Task prompt:
Filter the lines below, copying only those with the string "Conditions".

(The input)

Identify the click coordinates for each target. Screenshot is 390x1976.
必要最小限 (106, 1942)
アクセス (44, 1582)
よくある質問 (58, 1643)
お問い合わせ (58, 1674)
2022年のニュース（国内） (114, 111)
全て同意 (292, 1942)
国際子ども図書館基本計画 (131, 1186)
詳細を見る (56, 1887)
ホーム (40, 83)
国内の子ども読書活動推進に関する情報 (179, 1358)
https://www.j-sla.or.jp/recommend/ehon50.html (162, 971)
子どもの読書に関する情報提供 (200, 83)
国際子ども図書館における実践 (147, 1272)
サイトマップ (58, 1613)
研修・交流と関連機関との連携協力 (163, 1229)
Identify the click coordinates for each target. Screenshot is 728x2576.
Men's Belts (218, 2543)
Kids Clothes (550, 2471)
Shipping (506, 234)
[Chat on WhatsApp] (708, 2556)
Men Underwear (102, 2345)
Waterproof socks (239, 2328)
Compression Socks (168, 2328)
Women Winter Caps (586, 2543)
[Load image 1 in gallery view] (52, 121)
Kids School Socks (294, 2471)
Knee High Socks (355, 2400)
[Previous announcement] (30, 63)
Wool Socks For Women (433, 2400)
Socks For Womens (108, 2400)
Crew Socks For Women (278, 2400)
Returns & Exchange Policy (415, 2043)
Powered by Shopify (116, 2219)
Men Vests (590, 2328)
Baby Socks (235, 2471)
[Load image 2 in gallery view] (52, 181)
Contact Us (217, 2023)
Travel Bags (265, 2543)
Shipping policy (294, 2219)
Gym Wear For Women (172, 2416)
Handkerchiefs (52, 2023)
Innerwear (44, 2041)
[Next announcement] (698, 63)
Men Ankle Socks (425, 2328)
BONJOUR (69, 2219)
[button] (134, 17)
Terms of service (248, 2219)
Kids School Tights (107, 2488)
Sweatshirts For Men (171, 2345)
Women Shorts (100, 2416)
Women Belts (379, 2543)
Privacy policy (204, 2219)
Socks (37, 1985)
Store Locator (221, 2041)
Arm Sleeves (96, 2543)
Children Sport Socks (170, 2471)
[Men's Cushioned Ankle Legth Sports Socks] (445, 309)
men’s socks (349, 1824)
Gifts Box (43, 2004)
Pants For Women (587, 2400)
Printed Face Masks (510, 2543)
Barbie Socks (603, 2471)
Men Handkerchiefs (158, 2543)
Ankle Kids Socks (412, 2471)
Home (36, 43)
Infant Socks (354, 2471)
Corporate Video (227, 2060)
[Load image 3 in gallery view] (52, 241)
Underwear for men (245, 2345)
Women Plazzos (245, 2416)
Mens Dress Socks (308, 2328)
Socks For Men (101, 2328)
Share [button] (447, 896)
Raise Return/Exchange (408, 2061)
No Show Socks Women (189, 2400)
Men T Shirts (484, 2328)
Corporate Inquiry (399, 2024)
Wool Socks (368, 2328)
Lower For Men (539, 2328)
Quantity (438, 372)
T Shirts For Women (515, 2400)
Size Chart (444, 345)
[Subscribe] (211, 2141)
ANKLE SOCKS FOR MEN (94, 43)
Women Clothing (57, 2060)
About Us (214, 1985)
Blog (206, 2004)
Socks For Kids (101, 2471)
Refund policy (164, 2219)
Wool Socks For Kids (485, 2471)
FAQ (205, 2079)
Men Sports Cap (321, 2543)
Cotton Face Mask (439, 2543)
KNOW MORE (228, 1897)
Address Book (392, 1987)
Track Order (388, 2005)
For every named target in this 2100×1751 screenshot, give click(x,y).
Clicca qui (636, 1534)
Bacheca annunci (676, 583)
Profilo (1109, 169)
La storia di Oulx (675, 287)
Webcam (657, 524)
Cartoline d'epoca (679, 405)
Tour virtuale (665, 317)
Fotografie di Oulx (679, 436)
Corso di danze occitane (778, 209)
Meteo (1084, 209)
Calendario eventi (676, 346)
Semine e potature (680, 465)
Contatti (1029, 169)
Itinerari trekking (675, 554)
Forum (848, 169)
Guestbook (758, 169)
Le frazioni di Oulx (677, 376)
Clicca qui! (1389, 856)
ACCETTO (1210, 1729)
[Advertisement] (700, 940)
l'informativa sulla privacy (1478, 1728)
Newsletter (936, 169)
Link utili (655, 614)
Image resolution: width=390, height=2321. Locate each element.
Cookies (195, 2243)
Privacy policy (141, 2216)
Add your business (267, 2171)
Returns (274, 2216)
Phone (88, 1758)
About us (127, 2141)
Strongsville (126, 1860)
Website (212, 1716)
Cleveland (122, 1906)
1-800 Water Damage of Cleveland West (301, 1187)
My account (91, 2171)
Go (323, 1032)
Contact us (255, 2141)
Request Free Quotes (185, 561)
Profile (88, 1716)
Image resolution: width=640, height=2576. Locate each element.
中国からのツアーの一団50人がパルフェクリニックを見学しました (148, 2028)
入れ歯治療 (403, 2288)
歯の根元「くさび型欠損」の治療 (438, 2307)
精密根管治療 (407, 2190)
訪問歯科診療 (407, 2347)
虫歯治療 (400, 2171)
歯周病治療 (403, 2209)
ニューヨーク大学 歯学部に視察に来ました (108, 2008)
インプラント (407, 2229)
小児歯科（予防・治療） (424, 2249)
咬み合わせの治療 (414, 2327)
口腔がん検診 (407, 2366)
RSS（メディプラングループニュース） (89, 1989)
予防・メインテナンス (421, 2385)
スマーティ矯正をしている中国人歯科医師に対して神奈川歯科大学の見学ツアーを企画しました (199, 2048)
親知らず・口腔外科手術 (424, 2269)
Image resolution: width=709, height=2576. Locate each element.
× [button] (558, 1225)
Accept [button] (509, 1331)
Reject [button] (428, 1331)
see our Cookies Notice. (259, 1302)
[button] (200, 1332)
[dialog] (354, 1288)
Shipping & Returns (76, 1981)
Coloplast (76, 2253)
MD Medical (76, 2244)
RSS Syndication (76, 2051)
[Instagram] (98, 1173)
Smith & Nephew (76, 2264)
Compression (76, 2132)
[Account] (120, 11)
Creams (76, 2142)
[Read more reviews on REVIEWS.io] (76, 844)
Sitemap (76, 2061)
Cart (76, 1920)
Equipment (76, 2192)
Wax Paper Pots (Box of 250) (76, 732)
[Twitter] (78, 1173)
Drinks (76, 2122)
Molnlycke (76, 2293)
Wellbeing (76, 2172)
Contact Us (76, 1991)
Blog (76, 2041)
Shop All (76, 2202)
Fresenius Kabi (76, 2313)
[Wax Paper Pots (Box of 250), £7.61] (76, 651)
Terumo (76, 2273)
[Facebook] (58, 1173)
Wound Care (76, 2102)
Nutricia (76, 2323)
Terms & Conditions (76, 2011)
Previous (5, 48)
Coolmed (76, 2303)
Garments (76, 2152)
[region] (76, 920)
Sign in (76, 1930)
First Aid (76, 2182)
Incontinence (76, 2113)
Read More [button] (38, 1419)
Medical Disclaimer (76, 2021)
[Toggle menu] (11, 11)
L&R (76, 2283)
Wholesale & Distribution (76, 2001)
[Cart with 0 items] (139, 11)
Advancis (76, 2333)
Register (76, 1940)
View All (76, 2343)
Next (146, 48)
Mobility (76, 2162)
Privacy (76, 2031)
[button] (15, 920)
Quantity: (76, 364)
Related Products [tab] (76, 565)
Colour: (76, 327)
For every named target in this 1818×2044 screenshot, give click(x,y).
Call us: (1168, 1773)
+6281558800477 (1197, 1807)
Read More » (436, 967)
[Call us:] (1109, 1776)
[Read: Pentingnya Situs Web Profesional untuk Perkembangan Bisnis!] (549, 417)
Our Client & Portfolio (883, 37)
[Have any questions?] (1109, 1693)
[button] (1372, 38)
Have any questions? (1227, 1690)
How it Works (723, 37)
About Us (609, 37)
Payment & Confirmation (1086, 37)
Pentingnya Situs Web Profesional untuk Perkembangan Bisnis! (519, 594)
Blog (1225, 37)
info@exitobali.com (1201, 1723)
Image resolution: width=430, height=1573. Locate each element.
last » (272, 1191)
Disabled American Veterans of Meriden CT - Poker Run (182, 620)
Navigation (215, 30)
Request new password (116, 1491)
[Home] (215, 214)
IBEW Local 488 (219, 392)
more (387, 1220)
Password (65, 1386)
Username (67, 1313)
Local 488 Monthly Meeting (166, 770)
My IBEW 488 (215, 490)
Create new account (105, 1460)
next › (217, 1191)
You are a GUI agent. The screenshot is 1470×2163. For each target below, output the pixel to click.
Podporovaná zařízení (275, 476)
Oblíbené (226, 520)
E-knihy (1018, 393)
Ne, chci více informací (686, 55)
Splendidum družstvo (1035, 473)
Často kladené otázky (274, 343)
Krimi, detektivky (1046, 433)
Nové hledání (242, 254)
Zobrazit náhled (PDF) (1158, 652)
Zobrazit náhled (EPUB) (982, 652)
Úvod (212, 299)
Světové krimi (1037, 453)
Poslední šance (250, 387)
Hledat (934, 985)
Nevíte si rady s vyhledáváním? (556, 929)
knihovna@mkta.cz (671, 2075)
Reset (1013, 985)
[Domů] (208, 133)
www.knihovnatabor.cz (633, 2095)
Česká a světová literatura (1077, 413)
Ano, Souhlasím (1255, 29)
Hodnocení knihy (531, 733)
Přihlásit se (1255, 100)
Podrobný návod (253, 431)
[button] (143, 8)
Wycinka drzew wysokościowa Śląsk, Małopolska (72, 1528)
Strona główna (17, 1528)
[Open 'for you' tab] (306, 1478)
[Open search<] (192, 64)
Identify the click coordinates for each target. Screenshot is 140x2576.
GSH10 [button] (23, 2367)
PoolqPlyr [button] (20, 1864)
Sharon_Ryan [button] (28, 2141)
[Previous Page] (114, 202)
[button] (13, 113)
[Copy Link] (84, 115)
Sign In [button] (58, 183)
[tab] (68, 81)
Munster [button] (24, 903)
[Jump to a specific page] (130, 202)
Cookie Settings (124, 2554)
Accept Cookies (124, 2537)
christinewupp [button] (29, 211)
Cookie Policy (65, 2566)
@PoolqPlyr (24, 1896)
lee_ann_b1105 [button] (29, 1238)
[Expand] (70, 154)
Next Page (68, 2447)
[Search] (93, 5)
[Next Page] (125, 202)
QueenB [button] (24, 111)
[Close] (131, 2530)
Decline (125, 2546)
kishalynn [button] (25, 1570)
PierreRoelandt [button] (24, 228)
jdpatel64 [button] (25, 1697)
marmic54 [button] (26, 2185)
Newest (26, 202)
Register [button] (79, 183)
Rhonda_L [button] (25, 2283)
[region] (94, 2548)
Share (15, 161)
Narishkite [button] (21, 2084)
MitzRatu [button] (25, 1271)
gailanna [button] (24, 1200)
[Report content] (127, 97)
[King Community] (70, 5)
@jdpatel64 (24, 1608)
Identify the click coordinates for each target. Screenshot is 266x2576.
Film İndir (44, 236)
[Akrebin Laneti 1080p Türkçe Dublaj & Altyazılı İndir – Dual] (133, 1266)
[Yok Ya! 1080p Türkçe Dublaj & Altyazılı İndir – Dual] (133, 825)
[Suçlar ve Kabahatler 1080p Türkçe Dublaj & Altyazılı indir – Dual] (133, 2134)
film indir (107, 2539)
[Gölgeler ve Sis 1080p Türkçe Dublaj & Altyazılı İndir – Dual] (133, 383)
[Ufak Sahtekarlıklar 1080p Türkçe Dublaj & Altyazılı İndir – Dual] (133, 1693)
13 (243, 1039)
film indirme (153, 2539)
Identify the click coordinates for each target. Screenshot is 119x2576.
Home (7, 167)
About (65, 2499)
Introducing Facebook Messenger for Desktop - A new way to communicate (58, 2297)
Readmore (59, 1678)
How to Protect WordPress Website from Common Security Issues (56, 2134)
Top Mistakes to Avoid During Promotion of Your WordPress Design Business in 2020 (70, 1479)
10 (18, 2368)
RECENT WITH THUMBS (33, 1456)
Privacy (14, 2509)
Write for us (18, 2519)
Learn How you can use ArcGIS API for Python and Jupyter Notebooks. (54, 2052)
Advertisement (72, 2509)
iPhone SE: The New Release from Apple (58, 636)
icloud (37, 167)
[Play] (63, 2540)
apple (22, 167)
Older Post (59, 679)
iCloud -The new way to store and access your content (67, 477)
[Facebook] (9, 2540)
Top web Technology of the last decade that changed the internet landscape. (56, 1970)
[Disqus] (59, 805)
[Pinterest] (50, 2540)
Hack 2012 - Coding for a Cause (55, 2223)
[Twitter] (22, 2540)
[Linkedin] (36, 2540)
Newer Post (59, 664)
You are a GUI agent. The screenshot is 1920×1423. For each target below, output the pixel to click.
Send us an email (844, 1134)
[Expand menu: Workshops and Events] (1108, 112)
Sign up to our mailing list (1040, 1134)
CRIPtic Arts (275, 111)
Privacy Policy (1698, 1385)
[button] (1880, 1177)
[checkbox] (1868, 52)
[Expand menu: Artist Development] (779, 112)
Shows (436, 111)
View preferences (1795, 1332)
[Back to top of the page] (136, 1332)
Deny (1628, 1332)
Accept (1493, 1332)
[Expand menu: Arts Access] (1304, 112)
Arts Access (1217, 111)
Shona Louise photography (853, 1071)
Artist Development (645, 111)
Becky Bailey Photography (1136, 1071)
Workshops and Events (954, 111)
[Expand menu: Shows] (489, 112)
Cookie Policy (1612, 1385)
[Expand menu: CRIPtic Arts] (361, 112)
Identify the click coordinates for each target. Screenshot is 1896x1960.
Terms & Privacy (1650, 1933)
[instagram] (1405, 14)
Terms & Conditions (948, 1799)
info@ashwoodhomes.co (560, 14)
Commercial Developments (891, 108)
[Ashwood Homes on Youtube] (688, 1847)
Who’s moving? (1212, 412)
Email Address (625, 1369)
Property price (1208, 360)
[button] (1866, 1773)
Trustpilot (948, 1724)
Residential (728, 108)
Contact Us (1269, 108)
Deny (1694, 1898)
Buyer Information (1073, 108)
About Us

(End The input)

Problem solution:
Terms & Conditions (76, 2011)
Terms & Conditions (948, 1799)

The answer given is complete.